Ok so My Girlfriend and i will be going to the Barossa Valley tomorrow to get some wines and have a day out! 
I would love to know of any Micro brewerys in the barossa that are good and i should have a look at! 
Anyone know of any little brew places there that make there own brews and open to the public on a tuesday!? 
Cheers for your help!


----------



## dj1984 (30/11/09)

http://www.barossabrewingcompany.com/company.php

The guy that runs it is great.

the beer is not too bad either.


----------



## Kleiny (30/11/09)

hes ute and the olden day photo look awesome, looks like a great stop for some refreshment.

and hes ales look great i hope they taste as good as they look


----------



## dig (30/11/09)

Darrel Trinne (sp.) is the guy. His beers are on tap at the Greenoch Hotel. Good.
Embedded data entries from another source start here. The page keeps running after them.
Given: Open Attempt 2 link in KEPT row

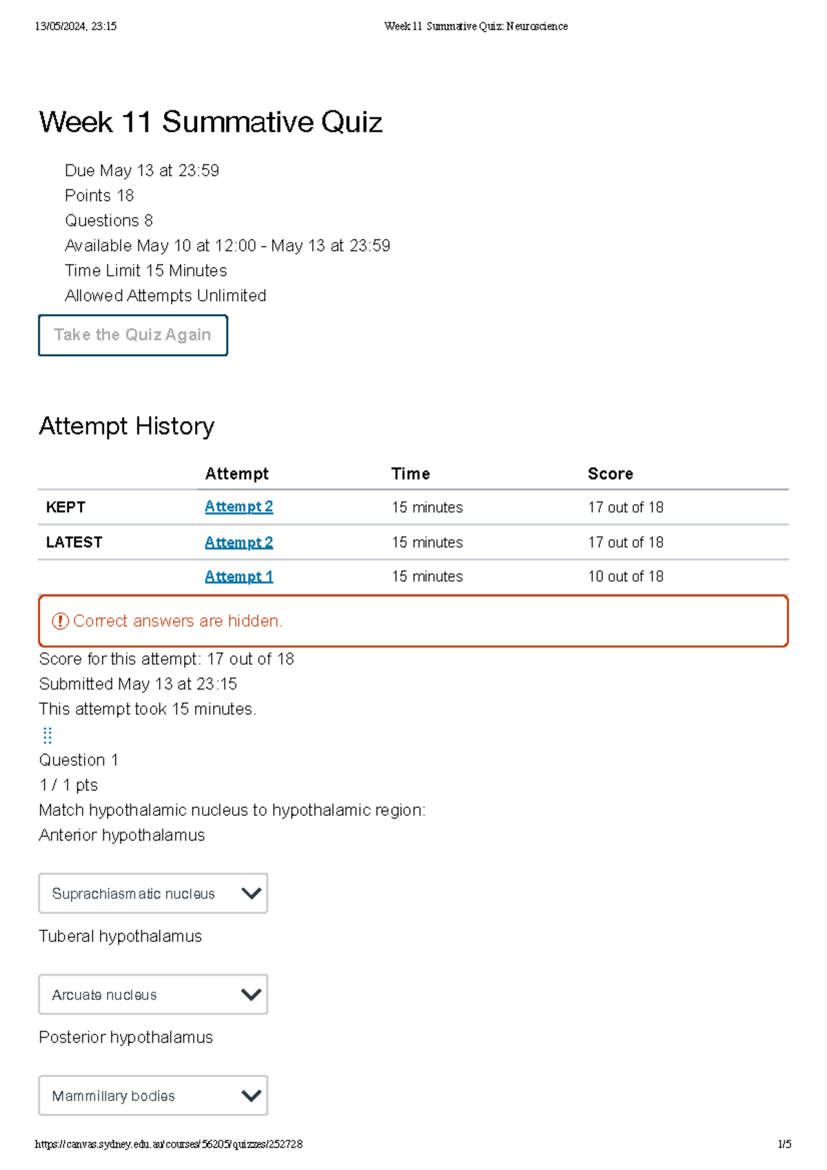Looking at the screenshot, I should click(x=238, y=507).
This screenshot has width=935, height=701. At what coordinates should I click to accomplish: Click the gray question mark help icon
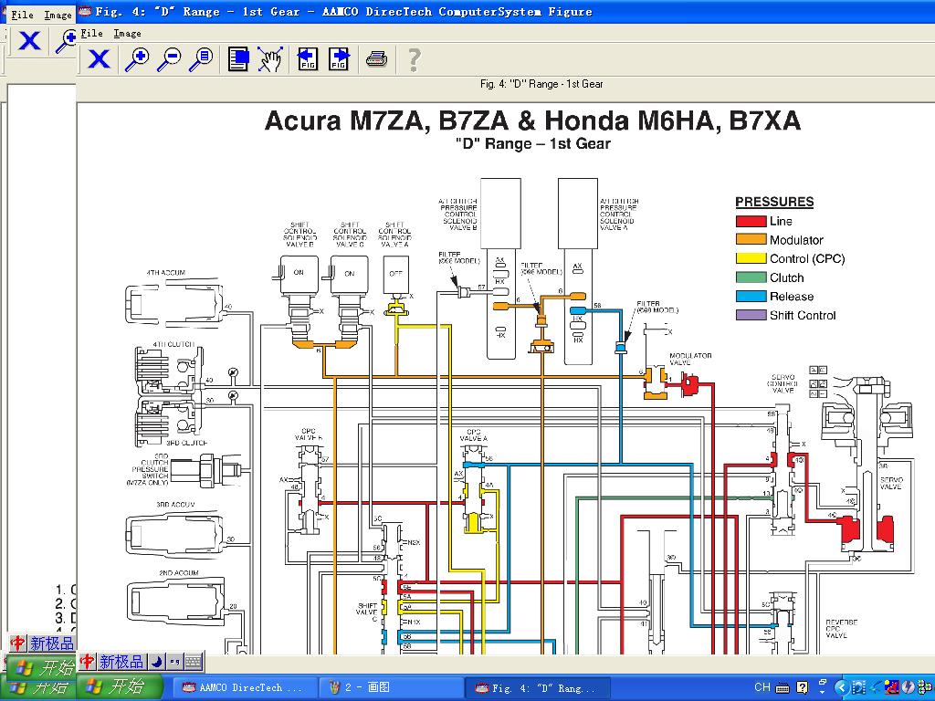point(414,59)
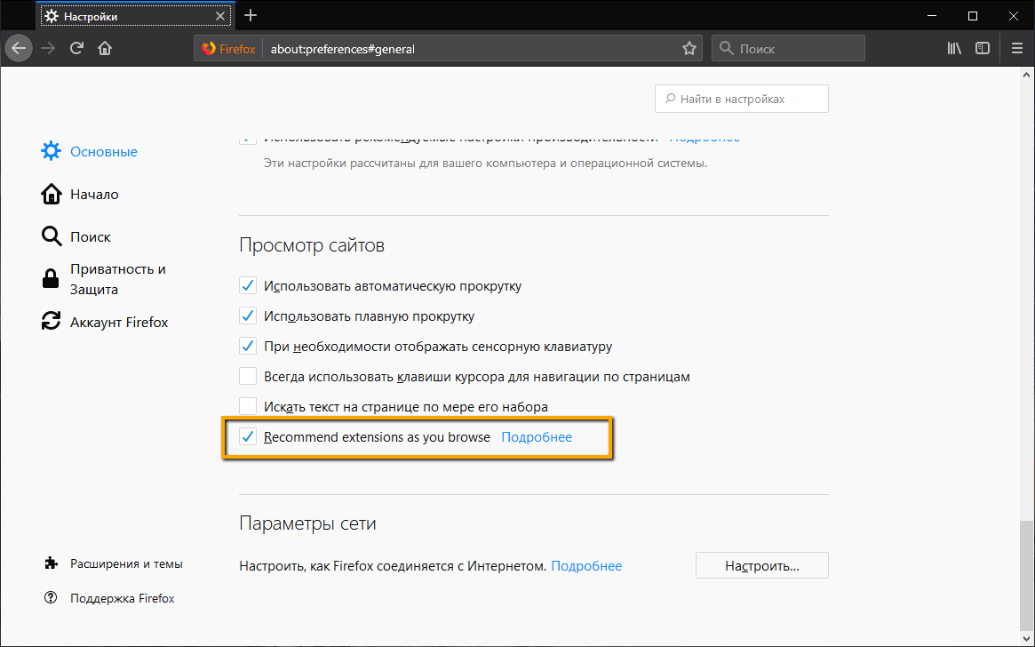1035x647 pixels.
Task: Disable Использовать автоматическую прокрутку checkbox
Action: [x=248, y=286]
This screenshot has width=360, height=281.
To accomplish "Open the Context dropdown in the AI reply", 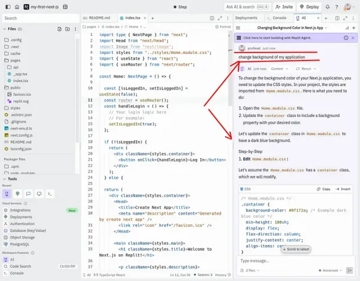I will [x=280, y=69].
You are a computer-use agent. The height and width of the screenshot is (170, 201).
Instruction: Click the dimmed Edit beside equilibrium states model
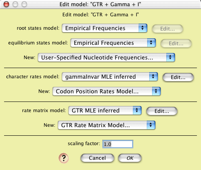pos(176,44)
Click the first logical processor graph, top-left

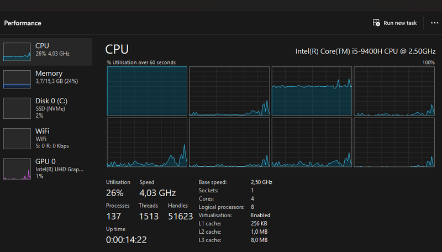point(147,91)
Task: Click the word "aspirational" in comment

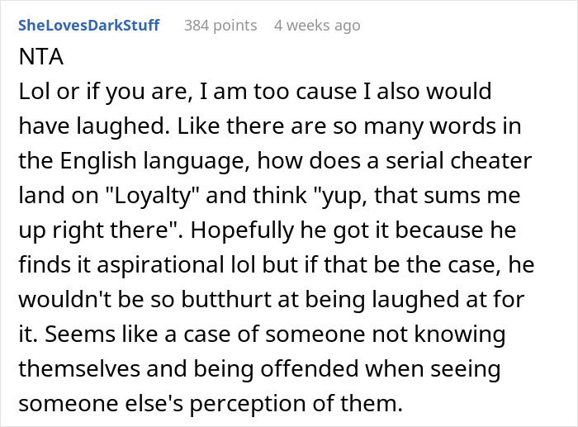Action: point(160,265)
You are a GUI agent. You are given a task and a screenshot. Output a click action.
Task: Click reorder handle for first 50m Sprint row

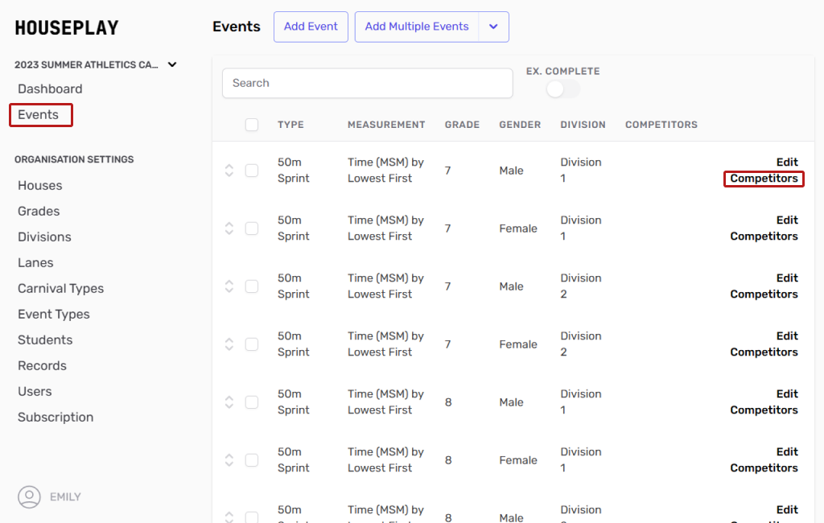pyautogui.click(x=229, y=171)
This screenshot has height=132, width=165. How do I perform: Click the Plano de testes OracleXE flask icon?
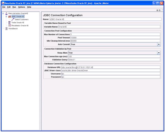[6, 13]
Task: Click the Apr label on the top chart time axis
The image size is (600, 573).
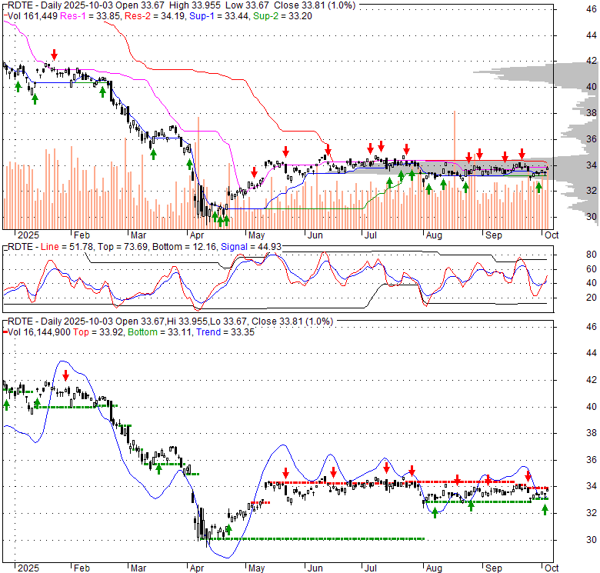Action: point(197,234)
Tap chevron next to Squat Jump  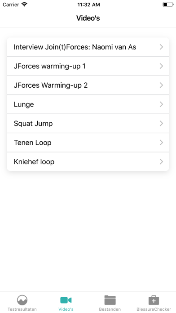pos(162,123)
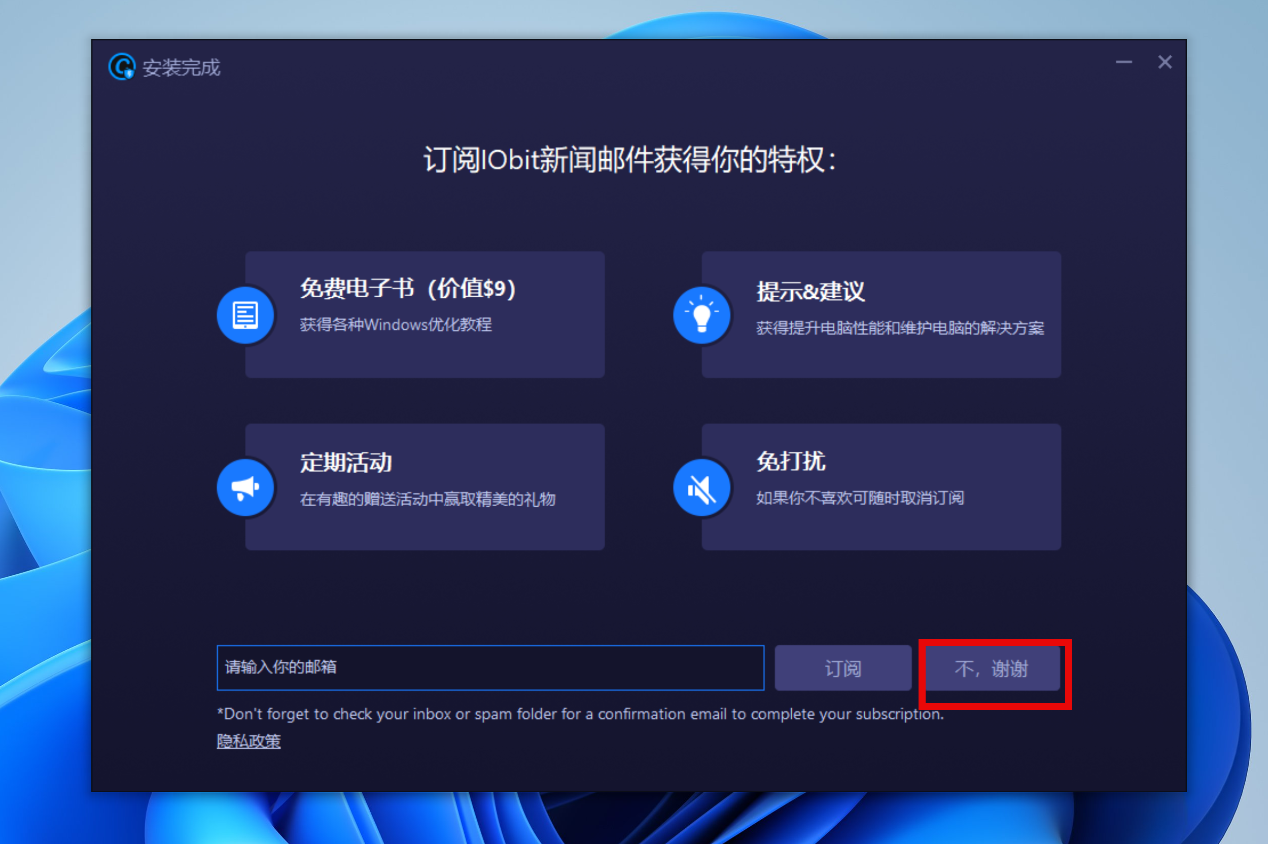Click the IObit logo icon in title bar
The height and width of the screenshot is (844, 1268).
tap(122, 67)
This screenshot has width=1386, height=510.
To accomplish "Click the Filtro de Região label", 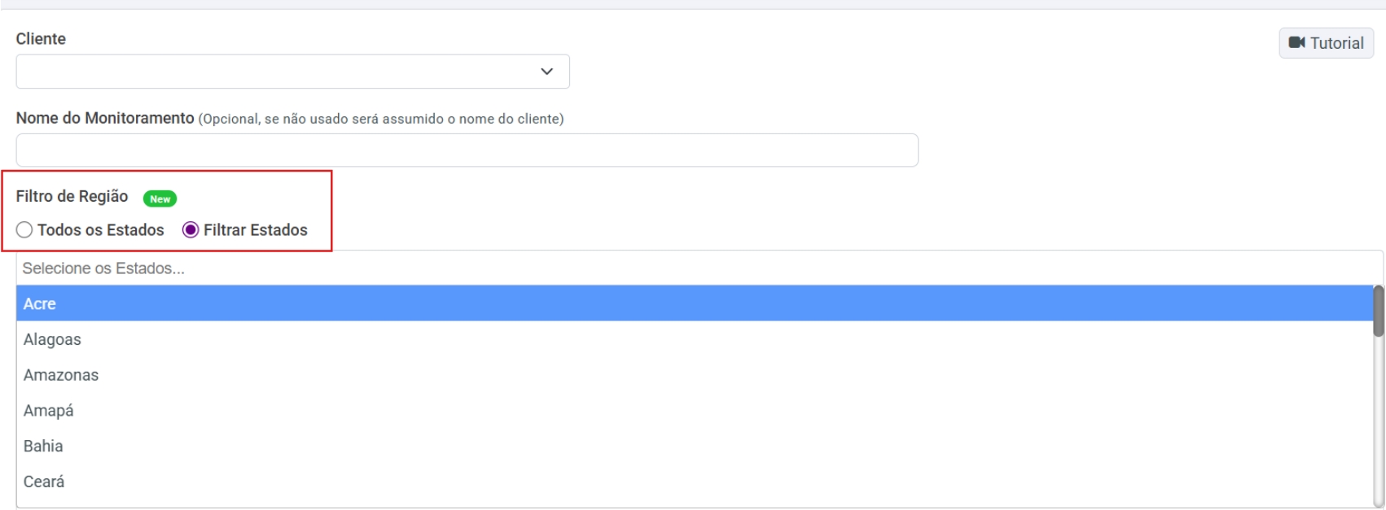I will click(x=72, y=197).
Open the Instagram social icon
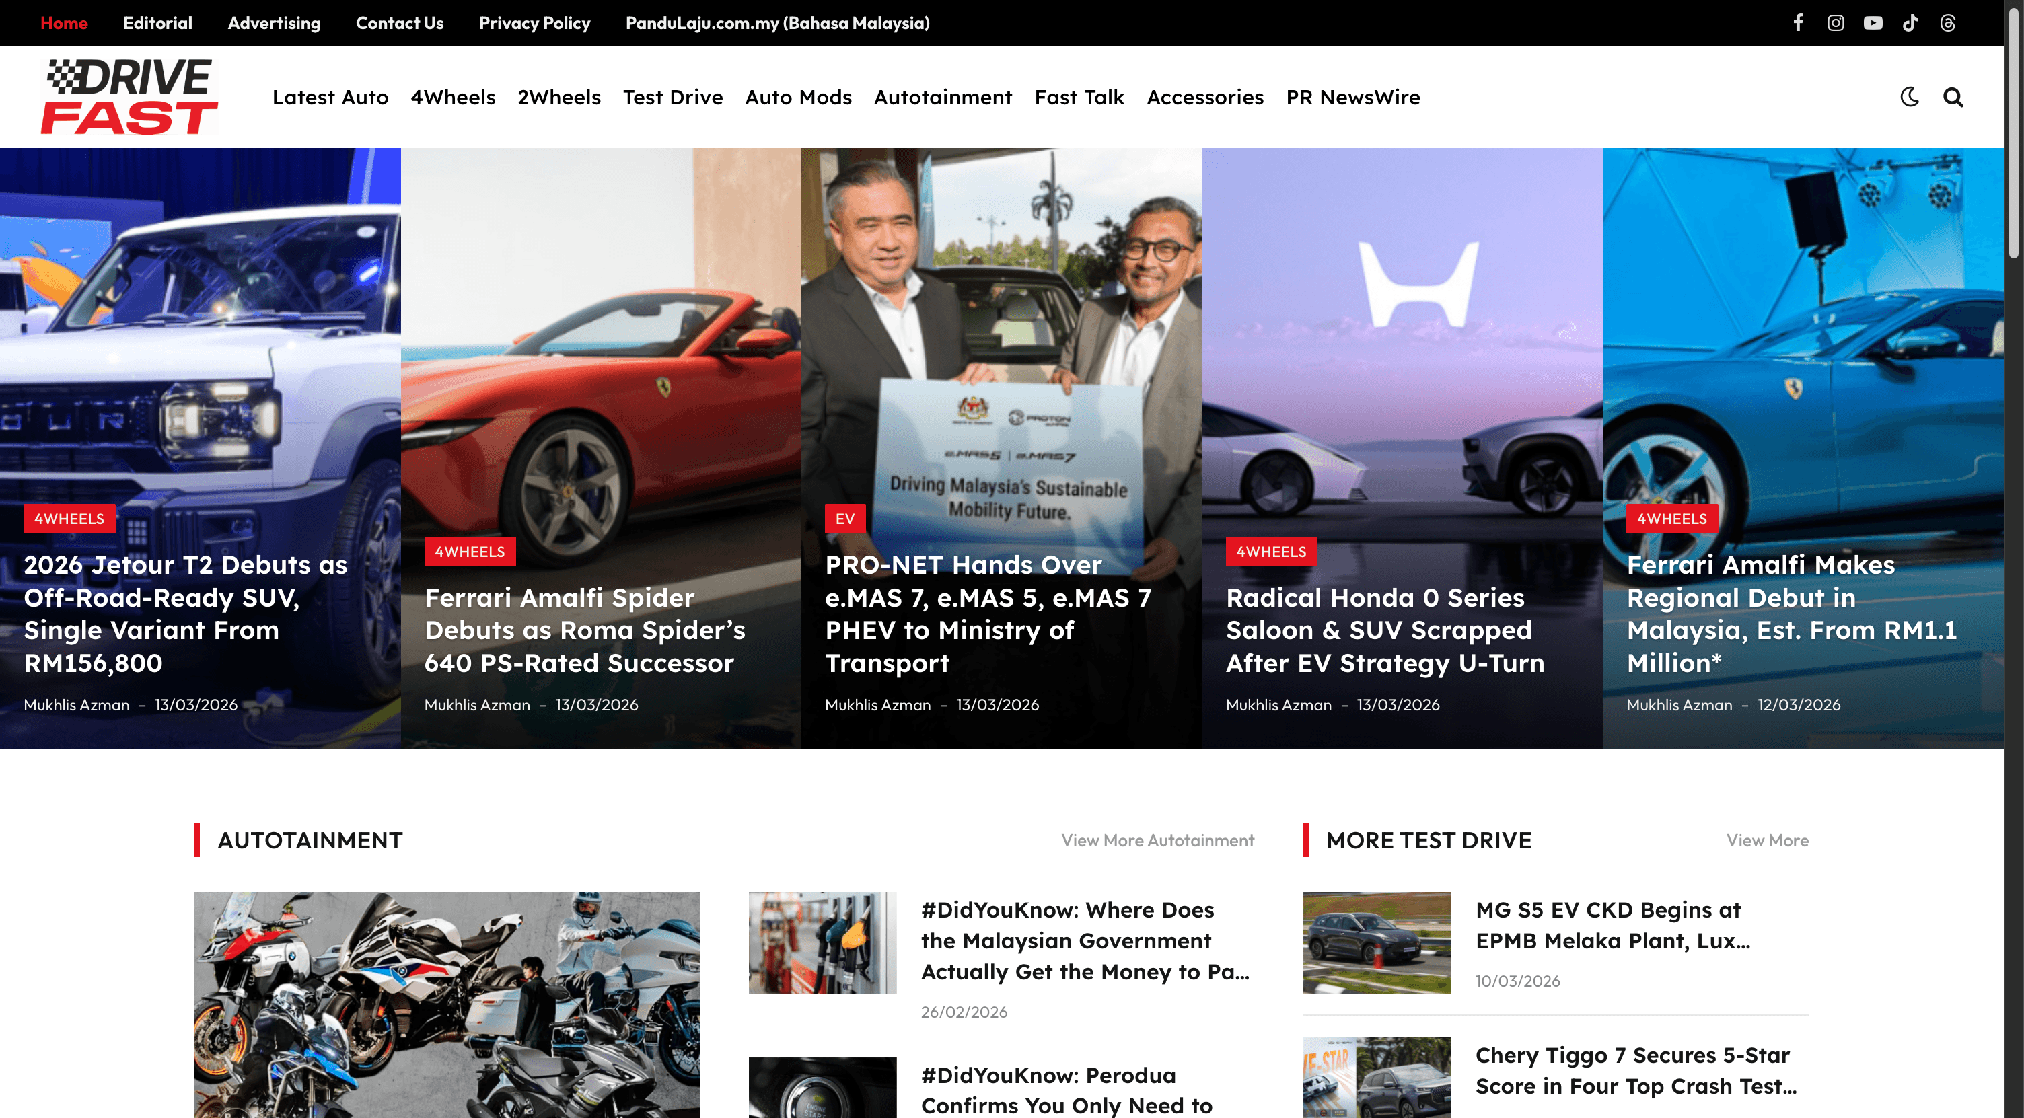 click(1836, 22)
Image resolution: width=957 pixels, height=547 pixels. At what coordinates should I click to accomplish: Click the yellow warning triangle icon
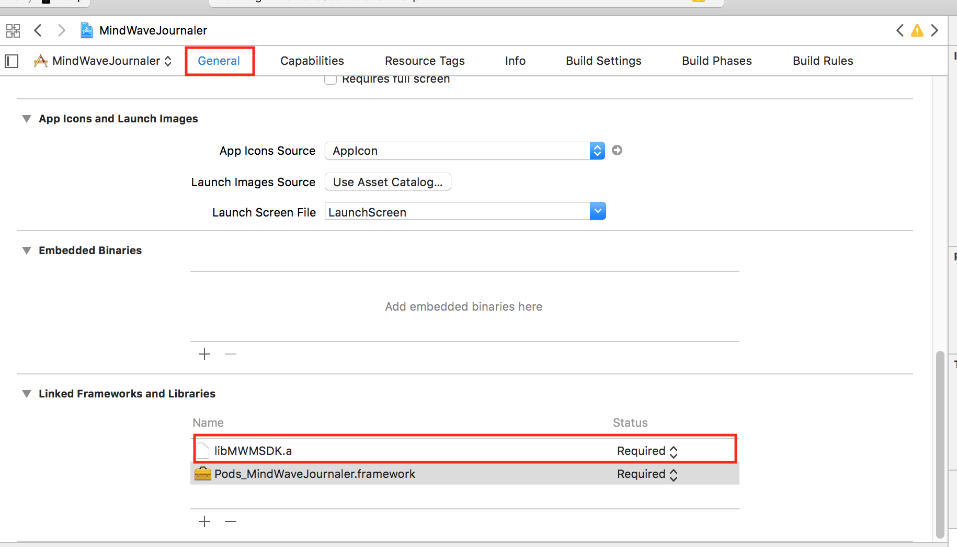click(917, 31)
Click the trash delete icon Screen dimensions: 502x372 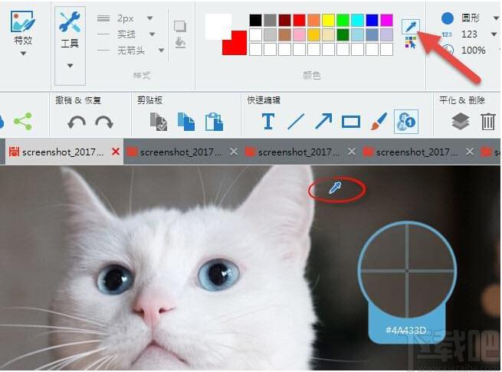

If you're lucky enough to be doing a tasting at Teusner Wines, ask about their beers. They do a very good example of Dr. Smirto's GA among other things. Tell them DiG sent you.


----------



## AussieJosh (1/12/09)

Thanks for your tips guys! We are heading off there now! Ill bring back some goods with me!
Cheers again!
Josh.


----------



## AussieJosh (2/12/09)

Ok So our day out in the Barossa was good but expensive! 
We spent way to much money on wine and port and even a little bit on beer! 
I found the Barossa Brewing Company although it was shut i went to the near by Greenock Creek Tavern, Had a pint there and bought a six pack! 3 of the Wheat store Ale, Very nice! and three of the Victorvill Ale, Yum Yum!  I also got a bottle of the Barossa Bock from the Seppeltsfield Winery.
Dig we could not find Teusner Wines.....Maybe next time?


----------



## blublurag (2/12/09)

Gee Josh, you sound just like me. Last time I was in the Barossa I had a nice Bock at Seppeltsfield and I bought a dozen long necks of Victorville Ale at Greenock.

Cheers.


----------



## fergi (2/12/09)

NEXT TIME YOU ARE GoING TO THE BAROSSA DROP INTO LYNDOCH FINE FOODS"BUTCHER SHOP" AND ASK FOR FERGI. we make all our own smallgoods, two large mettwurst for 20 dollars, best metty in SA winner.
cheers

fergi


----------



## Jazman (3/12/09)

do u make a good wiess wurst close to the original fergi


----------



## drsmurto (4/12/09)

Jazman said:


> do u make a good wiess wurst close to the original fergi



Yummo!

What about black or white pudding?

Will defintely have to stop in on my next visit to the barossa.


----------